A consistent product data model is fundamental to sales success. This is because only a comprehensive product data model provides customers with the desired filters to quickly find the desired product and the opportunity to compare different desired items.
This presents retailers with the great challenge of mapping more extensive product data models on the PIM system suitable for the company. Product data models specify how products are best described by which attributes, contain all the required value lists for consistent search filters, and facilitate the setup of comprehensive product data governance, i.e. contain the category tree. In addition, the model indexes which information suppliers should provide on products and articles. Thanks to Continuous Migration, new product data models can be tested and, if necessary, adapted quickly, practically, agilely and, above all, iteratively. How this works and why this approach is so important is explained below.
There are essentially two use cases that make it necessary to quickly check a new data model. One is when the entire existing product data model has to be rethought because previous structures are no longer sufficient, or when a new PIM system is introduced.
PIM systems have become indispensable in the modern world for several reasons: On the one hand, the PIM serves as a central database for all product-related information and, on the other hand, it facilitates the further processing of this data, for example for webshops or catalogs. In order to exploit all the possibilities of the PIM system, an appropriate product data model must be stored in the PIM. But how do you build one correctly?
The creation of a product data model takes place in two phases. In the first step, categories are refined or newly created and thus the category tree is created or revised. Then, each category or product family must be described with a uniform attribute set. Finally, the metadata (data types, value lists, units, etc.) must be defined for each attribute.
A major hurdle in the introduction of a new product data model is to check its completeness and to test whether it can be mapped well with the existing product data. In the classic approach, the plausibility of the new product data model is checked by means of a full migration, followed by one or two iterations. This is cumbersome from several points of view: Everything has to be considered on paper and far away from the actual product data and discussed theoretically with a long lead time, described and introduced as fully as possible. This is associated with large personnel expenditures and tied-up resources. In addition, the adaptation and sharpening of the product data model is time-consuming, costly and comprehensive.
Continuous Migration, or the 2.0 approach, skilfully eliminates the cumbersome nature of the classic IT migration approach: Instead of a large and cumbersome migration, many small iterations are used. Because feedback is received quickly, adjustments can be made and checked selectively. As a result, the product data model quality is significantly increased quickly, agilely and iteratively iteration by iteration. Because only those who can work quickly with the existing data and their mappings can also quickly see where improvements are necessary.
In practice, the implementation looks as follows: The new data model is created on the Onedot product data platform and desired PIM test system. The existing product data from the live system is also loaded into the product data platform. With this information, Onedot's AI-powered software can map existing product data to the new model.
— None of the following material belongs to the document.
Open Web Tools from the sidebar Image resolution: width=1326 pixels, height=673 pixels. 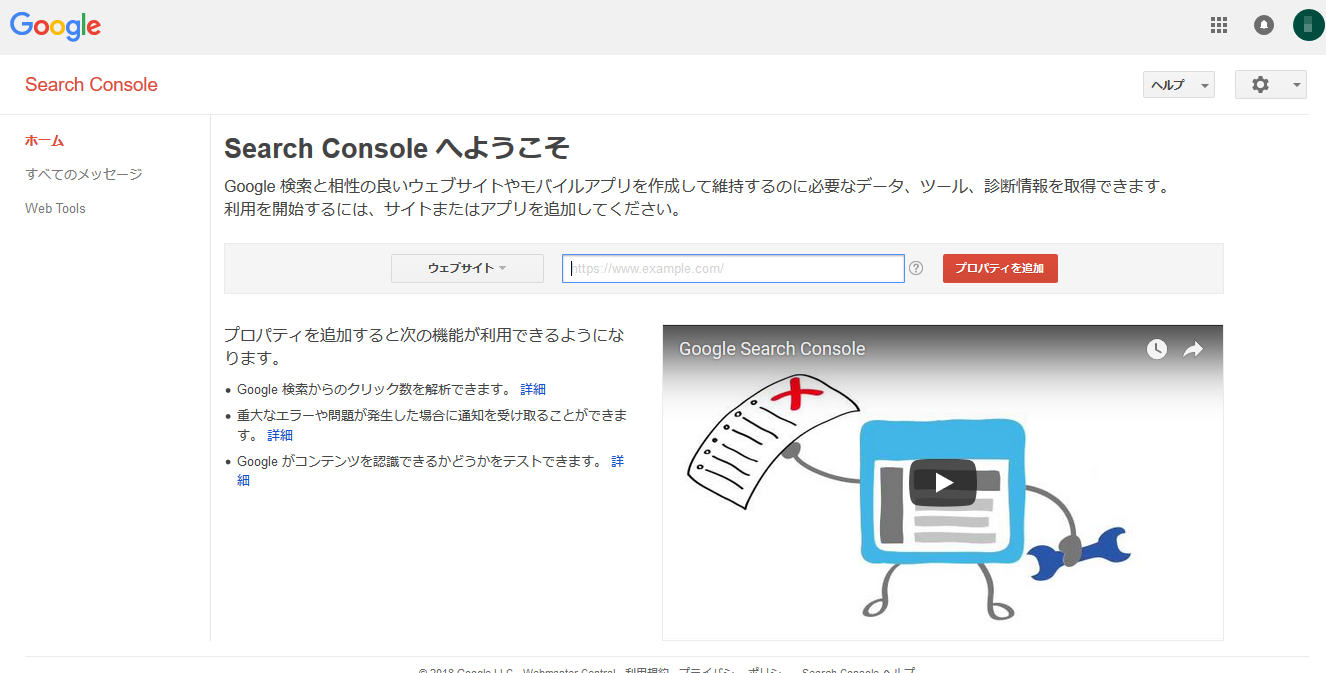(x=55, y=208)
In the process, the product information is automatically mapped to the structures specified by the product data model in a clearly structured process.
As soon as this process has been completed and the product data has been mapped to the model accordingly, it is quickly apparent whether adjustments are still necessary in the product data model. After any adjustments, the product data is mapped again to the improved product data model structure. Of course, the product data is continuously exported from the live system. This process is repeated until the product data looks right in the new structure, i.e. is correctly displayed.
The fine-tuning of a product data model can only be done on and with the product data. The faster you can test the product data model on the existing product data, the smoother the introduction of a new PIM system or product data model. Thanks to the use of Onedot's product data platform, however, there are even more advantages.
Thanks to Onedot's AI-powered product data platform, companies need to deploy fewer human resources and do not need to bring in their own IT for the migration, as category or product managers can accompany them. In addition, once the Continuous Migration is complete, the AI is already trained on the company's own product data model. This subsequently enables a very fast ramp-up of automated supplier onboarding.
In this way, companies can guarantee the desired product data quality across a broad and deep product range. This is precisely the approach 2.0 that is needed to make adjustments to the product data model quickly, agilely and sustainably. This is the only way to introduce a consistent product data model that is also future-proof.